Job ->
Pick out every row below that contains the word "star", and copy each of those rows in full.

Material provided ->
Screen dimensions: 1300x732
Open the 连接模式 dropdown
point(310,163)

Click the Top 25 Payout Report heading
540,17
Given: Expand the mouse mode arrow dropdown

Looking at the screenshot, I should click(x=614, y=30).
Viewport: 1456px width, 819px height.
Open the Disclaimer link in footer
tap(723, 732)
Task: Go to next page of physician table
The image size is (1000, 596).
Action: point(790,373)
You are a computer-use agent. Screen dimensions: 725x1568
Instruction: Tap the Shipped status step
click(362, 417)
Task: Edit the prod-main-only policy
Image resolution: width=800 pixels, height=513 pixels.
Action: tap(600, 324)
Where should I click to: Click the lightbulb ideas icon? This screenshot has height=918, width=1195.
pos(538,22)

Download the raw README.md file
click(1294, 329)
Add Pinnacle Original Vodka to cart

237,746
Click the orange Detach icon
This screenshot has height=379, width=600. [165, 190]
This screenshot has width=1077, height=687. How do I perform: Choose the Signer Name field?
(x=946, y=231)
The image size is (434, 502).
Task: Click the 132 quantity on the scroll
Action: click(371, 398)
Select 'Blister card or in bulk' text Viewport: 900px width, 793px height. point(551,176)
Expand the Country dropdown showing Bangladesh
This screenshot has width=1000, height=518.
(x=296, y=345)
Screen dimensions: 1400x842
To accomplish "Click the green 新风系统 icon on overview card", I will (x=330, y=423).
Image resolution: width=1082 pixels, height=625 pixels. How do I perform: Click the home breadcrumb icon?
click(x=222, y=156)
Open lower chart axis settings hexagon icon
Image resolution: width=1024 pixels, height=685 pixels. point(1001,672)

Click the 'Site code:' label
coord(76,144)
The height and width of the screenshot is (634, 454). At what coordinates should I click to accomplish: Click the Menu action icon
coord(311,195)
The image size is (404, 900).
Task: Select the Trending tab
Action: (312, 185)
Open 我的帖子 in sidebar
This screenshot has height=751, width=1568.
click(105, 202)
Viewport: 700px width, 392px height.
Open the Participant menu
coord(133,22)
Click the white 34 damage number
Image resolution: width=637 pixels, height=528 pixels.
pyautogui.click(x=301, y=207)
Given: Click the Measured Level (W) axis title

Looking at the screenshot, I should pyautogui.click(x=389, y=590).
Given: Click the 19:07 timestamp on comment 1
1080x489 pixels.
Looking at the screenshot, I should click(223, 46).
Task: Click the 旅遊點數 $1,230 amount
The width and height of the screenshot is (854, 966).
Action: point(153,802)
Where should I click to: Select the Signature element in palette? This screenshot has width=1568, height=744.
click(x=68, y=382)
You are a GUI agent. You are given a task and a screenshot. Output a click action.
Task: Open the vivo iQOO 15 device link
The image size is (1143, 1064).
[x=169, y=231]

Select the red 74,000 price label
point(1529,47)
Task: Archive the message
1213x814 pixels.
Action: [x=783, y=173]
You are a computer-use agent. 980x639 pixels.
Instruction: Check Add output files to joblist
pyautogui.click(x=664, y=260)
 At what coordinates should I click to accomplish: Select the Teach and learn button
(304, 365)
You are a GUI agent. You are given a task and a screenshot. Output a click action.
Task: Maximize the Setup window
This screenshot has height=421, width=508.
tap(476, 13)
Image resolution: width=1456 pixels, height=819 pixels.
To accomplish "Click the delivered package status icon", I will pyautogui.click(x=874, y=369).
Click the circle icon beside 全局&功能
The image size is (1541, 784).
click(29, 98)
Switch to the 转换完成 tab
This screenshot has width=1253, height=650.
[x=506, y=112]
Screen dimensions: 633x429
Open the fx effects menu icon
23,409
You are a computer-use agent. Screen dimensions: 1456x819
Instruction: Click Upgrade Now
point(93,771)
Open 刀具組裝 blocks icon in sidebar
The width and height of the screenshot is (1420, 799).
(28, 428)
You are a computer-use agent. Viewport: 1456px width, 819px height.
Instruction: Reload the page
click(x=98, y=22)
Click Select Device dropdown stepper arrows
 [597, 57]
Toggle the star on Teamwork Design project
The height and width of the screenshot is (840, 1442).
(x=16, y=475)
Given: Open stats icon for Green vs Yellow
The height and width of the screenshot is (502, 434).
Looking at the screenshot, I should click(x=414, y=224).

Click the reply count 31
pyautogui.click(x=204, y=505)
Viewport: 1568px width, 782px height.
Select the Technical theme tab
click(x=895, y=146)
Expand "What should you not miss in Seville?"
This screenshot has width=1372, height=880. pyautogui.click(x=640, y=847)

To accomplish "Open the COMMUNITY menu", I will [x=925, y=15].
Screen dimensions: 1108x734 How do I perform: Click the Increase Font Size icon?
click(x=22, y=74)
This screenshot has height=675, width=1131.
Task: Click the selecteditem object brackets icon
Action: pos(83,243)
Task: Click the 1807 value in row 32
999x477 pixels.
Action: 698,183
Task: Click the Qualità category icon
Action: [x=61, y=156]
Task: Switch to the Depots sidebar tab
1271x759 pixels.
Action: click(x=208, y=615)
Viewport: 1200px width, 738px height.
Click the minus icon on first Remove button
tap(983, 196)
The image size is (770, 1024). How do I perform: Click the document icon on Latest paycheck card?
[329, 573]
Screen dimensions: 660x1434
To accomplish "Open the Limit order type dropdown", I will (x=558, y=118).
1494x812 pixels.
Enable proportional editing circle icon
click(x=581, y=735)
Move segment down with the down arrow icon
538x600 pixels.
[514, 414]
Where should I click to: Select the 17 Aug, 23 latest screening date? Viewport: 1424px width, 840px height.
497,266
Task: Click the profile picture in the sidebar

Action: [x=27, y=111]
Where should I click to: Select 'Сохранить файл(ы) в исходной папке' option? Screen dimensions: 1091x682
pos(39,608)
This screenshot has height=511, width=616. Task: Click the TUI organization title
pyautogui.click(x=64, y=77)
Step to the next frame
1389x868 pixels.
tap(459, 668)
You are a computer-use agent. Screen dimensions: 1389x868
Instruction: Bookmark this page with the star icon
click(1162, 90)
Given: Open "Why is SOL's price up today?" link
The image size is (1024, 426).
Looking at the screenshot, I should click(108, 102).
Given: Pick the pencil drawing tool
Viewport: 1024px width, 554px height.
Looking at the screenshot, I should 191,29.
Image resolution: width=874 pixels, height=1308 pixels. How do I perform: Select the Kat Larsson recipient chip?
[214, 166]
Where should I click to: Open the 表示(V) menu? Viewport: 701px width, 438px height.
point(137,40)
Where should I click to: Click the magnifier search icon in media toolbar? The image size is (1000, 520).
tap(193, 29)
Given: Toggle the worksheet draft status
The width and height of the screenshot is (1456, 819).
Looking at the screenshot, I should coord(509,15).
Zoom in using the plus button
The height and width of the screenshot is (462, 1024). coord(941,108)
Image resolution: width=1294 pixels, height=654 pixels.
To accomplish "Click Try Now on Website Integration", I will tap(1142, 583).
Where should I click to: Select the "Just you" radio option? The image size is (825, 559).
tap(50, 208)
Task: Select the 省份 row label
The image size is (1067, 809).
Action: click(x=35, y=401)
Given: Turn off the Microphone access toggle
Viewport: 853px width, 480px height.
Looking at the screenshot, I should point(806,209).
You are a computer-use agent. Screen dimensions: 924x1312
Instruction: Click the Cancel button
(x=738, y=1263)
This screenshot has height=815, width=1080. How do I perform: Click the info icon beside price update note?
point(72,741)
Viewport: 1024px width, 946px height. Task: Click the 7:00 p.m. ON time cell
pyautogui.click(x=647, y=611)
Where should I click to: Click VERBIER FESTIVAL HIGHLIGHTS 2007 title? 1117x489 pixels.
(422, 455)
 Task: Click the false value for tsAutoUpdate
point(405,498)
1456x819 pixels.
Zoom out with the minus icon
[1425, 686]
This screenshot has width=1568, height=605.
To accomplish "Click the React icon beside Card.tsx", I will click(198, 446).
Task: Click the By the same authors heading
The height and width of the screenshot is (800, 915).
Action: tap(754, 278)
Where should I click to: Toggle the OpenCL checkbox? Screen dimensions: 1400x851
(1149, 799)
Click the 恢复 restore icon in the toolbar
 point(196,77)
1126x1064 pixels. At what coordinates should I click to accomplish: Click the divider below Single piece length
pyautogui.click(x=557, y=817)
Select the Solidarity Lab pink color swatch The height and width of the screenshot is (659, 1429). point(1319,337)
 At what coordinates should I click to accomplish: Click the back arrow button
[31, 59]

Task response ->
Toggle the star on Teamwork Design project
Instruction: Bookmark this page with the star icon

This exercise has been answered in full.